▸ **Exercise description**: From first line to last, output the records below exactly.

[Saved data entries]
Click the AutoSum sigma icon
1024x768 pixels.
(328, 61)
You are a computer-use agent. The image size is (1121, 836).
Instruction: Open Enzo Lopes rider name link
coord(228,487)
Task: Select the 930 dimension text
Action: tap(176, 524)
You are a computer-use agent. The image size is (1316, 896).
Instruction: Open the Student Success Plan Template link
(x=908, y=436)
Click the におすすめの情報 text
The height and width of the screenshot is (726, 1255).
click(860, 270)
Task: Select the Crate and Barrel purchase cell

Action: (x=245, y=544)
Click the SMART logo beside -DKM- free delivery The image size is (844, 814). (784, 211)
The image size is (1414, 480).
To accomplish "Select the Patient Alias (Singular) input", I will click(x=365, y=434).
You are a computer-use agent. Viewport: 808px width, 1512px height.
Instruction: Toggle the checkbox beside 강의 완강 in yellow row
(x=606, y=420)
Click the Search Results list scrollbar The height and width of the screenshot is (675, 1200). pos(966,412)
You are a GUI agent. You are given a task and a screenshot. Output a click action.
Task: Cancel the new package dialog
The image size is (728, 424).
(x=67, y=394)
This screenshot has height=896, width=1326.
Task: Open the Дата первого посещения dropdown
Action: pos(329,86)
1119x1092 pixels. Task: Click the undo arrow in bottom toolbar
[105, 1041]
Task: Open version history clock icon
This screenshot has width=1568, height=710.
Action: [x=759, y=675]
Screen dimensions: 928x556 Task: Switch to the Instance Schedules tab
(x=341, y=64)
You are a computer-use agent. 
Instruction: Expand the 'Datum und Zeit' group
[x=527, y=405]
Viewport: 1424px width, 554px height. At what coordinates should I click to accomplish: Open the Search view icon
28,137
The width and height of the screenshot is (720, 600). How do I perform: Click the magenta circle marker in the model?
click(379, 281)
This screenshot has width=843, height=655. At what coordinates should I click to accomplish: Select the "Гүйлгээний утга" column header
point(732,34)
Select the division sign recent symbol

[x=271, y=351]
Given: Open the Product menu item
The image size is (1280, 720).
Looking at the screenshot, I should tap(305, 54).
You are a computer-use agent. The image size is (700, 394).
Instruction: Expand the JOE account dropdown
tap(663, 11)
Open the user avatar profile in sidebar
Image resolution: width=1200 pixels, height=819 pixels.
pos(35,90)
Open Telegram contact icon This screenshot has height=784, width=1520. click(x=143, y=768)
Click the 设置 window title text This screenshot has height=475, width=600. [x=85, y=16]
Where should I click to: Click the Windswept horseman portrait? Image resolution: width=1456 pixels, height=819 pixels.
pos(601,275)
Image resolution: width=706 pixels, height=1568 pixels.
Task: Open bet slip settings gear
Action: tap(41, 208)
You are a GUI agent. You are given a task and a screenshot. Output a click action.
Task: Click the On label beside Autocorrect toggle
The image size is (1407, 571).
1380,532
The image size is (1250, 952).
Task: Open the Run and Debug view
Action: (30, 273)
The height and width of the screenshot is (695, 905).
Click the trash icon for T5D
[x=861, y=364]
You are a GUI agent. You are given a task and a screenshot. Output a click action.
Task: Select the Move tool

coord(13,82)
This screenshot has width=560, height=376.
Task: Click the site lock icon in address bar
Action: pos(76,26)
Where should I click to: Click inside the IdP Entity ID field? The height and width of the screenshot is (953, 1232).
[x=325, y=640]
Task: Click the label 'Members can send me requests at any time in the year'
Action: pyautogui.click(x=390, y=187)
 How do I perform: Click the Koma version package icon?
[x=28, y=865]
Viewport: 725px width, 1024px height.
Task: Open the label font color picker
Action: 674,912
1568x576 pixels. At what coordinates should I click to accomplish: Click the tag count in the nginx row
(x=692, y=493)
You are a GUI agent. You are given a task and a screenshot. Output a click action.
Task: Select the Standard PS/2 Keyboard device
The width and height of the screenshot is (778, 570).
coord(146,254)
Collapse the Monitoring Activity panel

▸ **Answer to this task**:
Click the AutoSum sigma icon
1024x768 pixels.
(328, 61)
You are a computer-use agent. The image size is (1121, 836).
Instruction: Open Enzo Lopes rider name link
coord(228,487)
Task: Select the 930 dimension text
Action: tap(176, 524)
You are a computer-use agent. The image size is (1316, 896).
Instruction: Open the Student Success Plan Template link
(x=908, y=436)
Click the におすすめの情報 text
The height and width of the screenshot is (726, 1255).
click(860, 270)
Task: Select the Crate and Barrel purchase cell

Action: (x=245, y=544)
Click the SMART logo beside -DKM- free delivery The image size is (844, 814). (784, 211)
The image size is (1414, 480).
To accomplish "Select the Patient Alias (Singular) input", I will click(x=365, y=434).
You are a computer-use agent. Viewport: 808px width, 1512px height.
Instruction: Toggle the checkbox beside 강의 완강 in yellow row
(x=606, y=420)
Click the Search Results list scrollbar The height and width of the screenshot is (675, 1200). pos(966,412)
You are a GUI agent. You are given a task and a screenshot. Output a click action.
Task: Cancel the new package dialog
The image size is (728, 424).
(x=67, y=394)
This screenshot has height=896, width=1326.
Task: Open the Дата первого посещения dropdown
Action: pos(329,86)
1119x1092 pixels. Task: Click the undo arrow in bottom toolbar
[105, 1041]
Task: Open version history clock icon
This screenshot has width=1568, height=710.
Action: [x=759, y=675]
Screen dimensions: 928x556 Task: Switch to the Instance Schedules tab
(x=341, y=64)
You are a computer-use agent. 
Instruction: Expand the 'Datum und Zeit' group
[x=527, y=405]
Viewport: 1424px width, 554px height. At what coordinates should I click to accomplish: Open the Search view icon
28,137
The width and height of the screenshot is (720, 600). How do I perform: Click the magenta circle marker in the model?
click(379, 281)
This screenshot has width=843, height=655. At what coordinates should I click to accomplish: Select the "Гүйлгээний утга" column header
point(732,34)
Select the division sign recent symbol

[x=271, y=351]
Given: Open the Product menu item
The image size is (1280, 720).
Looking at the screenshot, I should tap(305, 54).
You are a computer-use agent. The image size is (700, 394).
Instruction: Expand the JOE account dropdown
tap(663, 11)
Open the user avatar profile in sidebar
Image resolution: width=1200 pixels, height=819 pixels.
pos(35,90)
Open Telegram contact icon This screenshot has height=784, width=1520. click(x=143, y=768)
Click the 设置 window title text This screenshot has height=475, width=600. [x=85, y=16]
Where should I click to: Click the Windswept horseman portrait? Image resolution: width=1456 pixels, height=819 pixels.
pos(601,275)
Image resolution: width=706 pixels, height=1568 pixels.
Task: Open bet slip settings gear
Action: tap(41, 208)
You are a GUI agent. You are given a task and a screenshot. Output a click action.
Task: Click the On label beside Autocorrect toggle
The image size is (1407, 571).
1380,532
The image size is (1250, 952).
Task: Open the Run and Debug view
Action: (30, 273)
The height and width of the screenshot is (695, 905).
Click the trash icon for T5D
[x=861, y=364]
You are a GUI agent. You are given a task and a screenshot. Output a click action.
Task: Select the Move tool

coord(13,82)
This screenshot has width=560, height=376.
Task: Click the site lock icon in address bar
Action: pos(76,26)
Where should I click to: Click inside the IdP Entity ID field? The height and width of the screenshot is (953, 1232).
[x=325, y=640]
Task: Click the label 'Members can send me requests at any time in the year'
Action: pyautogui.click(x=390, y=187)
 How do I perform: Click the Koma version package icon?
[x=28, y=865]
Viewport: 725px width, 1024px height.
Task: Open the label font color picker
Action: 674,912
1568x576 pixels. At what coordinates should I click to accomplish: Click the tag count in the nginx row
(x=692, y=493)
You are a GUI agent. You are given a task and a screenshot. Output a click action.
Task: Select the Standard PS/2 Keyboard device
The width and height of the screenshot is (778, 570).
coord(146,254)
Collapse the Monitoring Activity panel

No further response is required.